Два тысячелетия минуло с тех пор, как были произнесены эти странные слова. Но за это время не было ни одного дня, чтобы где-нибудь на земле эти слова снова и снова не звучали бы в собрании тех, кто поверил Иисусу из Назарета и, поверив, сделался Его учеником. Эти слова стали основой христианской Литургии, Таинства Евхаристии, главного из всех христианских богослужений. Вновь и вновь простые хлеб и вино в Таинстве Евхаристии становятся для христиан Святыми Дарами, а причащающиеся ими соединяются в единое тело Церкви.

«Один хлеб, и мы многие одно тело; ибо все причащаемся от одного хлеба» (1Кор.10:17), — так определил Апостол Павел один из аспектов Евхаристии. Хлеб Причастия призван соединять христиан в одной любви, в одной вере. Но, к сожалению, в реальности мы видим совершенно иную картину. Некогда единая в своей вере и религиозной практике Церковь сегодня расколота на бесчисленное множество конфессий и деноминаций, которые ведут между собой бесконечные богословские диспуты, выдвигая друг против друга обвинения во всевозможных ересях и предавая друг друга анафеме. Что же произошло с христианами, если их вера во Христа и Евангелие стала столь различной, а Хлеб Причастия уже не объединяет их в единое Тело Церкви?

Как ни странно, в начале всех расколов, произошедших когда-либо в христианской Церкви, лежит вопрос о самом Хлебе Причастия.

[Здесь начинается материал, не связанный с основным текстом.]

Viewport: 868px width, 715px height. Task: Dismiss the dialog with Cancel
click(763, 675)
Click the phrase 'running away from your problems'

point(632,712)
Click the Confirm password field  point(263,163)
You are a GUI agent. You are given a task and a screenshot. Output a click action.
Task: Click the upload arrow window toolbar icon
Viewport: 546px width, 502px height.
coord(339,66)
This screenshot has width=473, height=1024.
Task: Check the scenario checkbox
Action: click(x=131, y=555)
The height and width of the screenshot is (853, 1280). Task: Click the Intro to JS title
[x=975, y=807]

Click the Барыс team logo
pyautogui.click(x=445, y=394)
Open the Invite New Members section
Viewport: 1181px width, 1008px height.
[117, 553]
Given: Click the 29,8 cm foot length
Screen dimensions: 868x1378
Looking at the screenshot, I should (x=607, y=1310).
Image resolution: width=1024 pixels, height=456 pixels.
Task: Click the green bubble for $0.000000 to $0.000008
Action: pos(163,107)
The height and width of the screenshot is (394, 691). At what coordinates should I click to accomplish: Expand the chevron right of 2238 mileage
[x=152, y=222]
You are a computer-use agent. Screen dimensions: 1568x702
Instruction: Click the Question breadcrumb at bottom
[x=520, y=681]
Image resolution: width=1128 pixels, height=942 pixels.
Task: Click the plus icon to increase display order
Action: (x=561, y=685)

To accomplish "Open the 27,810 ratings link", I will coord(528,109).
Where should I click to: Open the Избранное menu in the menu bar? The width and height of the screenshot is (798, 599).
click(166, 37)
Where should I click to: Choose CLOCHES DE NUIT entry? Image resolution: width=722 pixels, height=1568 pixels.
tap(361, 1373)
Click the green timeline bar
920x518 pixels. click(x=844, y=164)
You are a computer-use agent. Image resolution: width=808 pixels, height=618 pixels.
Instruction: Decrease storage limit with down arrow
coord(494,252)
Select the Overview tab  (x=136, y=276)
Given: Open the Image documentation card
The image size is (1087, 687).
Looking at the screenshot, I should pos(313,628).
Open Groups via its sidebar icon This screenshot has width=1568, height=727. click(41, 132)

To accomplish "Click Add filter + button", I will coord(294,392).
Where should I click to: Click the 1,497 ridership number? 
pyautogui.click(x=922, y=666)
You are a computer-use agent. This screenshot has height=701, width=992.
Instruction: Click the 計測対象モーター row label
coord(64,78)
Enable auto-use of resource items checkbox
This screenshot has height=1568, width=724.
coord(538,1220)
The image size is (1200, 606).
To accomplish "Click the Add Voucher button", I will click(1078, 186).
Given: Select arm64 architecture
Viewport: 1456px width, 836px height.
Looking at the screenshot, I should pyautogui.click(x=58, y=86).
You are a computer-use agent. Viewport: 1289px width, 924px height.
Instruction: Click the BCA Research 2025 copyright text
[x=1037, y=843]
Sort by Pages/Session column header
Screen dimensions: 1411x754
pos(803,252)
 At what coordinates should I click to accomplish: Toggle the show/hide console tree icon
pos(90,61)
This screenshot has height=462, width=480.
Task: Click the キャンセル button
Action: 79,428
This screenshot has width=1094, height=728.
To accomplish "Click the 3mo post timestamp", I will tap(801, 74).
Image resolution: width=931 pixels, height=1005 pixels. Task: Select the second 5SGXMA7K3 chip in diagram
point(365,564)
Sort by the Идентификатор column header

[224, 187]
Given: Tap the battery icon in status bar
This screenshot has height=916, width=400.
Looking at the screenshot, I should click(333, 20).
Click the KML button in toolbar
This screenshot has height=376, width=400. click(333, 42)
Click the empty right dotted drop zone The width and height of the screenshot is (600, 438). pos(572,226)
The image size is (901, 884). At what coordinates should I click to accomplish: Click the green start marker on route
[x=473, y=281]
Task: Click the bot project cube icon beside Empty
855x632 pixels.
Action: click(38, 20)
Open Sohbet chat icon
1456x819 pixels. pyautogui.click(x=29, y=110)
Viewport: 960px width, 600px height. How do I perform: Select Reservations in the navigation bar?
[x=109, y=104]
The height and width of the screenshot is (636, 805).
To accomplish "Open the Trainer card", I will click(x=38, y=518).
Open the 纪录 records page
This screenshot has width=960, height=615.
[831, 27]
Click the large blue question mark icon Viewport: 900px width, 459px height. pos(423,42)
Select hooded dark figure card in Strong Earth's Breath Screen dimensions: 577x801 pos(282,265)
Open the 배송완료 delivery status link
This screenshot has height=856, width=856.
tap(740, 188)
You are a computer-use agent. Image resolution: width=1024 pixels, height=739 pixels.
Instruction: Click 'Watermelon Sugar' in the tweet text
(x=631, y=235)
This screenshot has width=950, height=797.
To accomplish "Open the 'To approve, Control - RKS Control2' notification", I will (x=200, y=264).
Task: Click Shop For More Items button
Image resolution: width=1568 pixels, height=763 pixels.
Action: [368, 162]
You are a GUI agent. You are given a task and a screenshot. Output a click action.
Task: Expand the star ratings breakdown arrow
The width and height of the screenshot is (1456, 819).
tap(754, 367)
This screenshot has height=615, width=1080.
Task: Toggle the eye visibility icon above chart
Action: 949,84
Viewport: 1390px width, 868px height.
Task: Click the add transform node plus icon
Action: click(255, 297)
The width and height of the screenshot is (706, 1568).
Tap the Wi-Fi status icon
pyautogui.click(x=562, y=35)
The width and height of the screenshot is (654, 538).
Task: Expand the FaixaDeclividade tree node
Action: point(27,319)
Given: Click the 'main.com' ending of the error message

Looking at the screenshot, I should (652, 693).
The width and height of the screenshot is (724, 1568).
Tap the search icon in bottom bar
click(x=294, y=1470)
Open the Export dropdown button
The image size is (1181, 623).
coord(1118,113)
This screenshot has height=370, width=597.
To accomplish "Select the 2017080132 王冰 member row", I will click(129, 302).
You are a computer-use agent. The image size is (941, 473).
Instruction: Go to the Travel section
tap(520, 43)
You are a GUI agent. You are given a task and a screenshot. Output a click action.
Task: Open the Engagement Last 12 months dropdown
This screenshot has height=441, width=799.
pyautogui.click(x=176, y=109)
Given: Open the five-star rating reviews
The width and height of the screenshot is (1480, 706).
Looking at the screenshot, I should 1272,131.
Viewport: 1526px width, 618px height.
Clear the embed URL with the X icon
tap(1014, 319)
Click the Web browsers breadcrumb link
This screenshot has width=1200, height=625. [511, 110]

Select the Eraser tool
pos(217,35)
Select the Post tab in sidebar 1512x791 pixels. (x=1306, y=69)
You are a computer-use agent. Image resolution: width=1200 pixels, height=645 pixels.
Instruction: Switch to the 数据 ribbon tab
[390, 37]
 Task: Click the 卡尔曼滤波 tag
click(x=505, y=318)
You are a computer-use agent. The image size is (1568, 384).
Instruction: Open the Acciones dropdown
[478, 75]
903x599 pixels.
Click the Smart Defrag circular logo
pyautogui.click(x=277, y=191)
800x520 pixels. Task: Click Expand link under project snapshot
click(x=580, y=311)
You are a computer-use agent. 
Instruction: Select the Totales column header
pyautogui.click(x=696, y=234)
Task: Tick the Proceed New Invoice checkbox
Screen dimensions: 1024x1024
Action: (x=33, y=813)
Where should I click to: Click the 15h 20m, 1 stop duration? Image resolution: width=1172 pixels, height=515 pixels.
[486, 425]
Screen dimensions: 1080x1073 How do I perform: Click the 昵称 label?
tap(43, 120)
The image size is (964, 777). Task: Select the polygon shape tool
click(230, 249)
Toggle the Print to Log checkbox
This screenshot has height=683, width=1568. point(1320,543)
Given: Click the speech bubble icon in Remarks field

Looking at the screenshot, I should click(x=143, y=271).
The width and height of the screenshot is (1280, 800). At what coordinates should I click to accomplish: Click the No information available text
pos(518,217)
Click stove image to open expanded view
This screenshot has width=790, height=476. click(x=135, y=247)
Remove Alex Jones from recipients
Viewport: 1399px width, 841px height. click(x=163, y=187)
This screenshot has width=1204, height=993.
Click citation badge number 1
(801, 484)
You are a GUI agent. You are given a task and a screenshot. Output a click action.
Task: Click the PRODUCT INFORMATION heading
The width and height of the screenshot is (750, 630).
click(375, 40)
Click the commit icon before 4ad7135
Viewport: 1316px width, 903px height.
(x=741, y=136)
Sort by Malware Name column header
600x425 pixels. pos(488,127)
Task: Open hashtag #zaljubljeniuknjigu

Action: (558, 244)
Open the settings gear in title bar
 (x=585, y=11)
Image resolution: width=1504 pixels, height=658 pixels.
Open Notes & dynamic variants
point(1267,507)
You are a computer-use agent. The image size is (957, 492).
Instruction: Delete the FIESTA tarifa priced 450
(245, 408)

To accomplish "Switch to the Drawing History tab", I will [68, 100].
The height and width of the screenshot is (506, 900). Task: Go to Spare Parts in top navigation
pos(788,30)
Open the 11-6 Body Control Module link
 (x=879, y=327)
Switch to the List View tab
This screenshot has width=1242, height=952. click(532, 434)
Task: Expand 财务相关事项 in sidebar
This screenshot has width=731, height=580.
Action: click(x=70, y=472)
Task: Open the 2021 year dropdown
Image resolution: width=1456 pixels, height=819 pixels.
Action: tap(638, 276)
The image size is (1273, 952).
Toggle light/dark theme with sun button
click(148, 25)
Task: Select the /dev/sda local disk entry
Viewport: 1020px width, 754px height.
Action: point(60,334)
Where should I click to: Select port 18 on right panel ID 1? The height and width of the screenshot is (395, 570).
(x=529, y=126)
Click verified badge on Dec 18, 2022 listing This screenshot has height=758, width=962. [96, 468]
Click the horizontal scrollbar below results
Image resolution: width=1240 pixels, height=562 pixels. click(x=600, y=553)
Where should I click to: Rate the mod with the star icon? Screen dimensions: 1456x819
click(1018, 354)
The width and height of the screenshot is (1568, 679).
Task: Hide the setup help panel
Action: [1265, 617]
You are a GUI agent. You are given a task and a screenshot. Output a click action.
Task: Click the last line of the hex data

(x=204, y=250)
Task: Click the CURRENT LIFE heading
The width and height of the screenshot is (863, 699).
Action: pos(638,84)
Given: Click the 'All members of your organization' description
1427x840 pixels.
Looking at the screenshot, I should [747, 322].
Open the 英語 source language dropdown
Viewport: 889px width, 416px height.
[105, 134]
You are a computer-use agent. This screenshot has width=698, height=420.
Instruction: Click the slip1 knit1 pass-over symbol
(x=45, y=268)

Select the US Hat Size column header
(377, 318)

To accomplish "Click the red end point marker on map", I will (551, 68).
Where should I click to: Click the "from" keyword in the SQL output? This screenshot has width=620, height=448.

Именно разногласия по поводу того, каким должен быть этот хлеб, стали причиной первого и самого большого разделения в Церкви, которому историки по праву дали название Великого раскола.

Современный городской житель навряд ли отличит квасной хлеб от пресного. В нашем рационе одинаково употребляются и армянский лаваш, и узбекская лепешка, и самая обыкновенная городская булка. Наши предпочтения чисто гастрономические. Не так было у древних иудеев, жизнь которых строго регламентировалась религиозными предписаниями. Чаще всего на столе у евреев был пресный хлеб, для приготовления которого не требовалось закваски, а, следовательно, экономились время и силы. По этой причине пресный хлеб был по преимуществу едой бедняков. Он быстро засыхал, и его можно было есть, только размочив в каком-нибудь соусе. Хлеб квасной, технология приготовления которого более сложна, употреблялся иудеями наравне с пресным, но чаще в домах богачей, где существовала прислуга, на плечи которой ложились заботы о его выпечке. Но в дни больших религиозных праздников евреи пекли пресный хлеб, так называемые опресноки. Согласно Моисееву закону, только этот хлеб мог приноситься в Храм в качестве жертвоприношения. И только его можно было употреблять иудеям во время ритуальной пасхальной трапезы. При этом, квасной хлеб тоже присутствовал на столе, но только в качестве обычной пищи, которую можно было принимать после совершения ритуала.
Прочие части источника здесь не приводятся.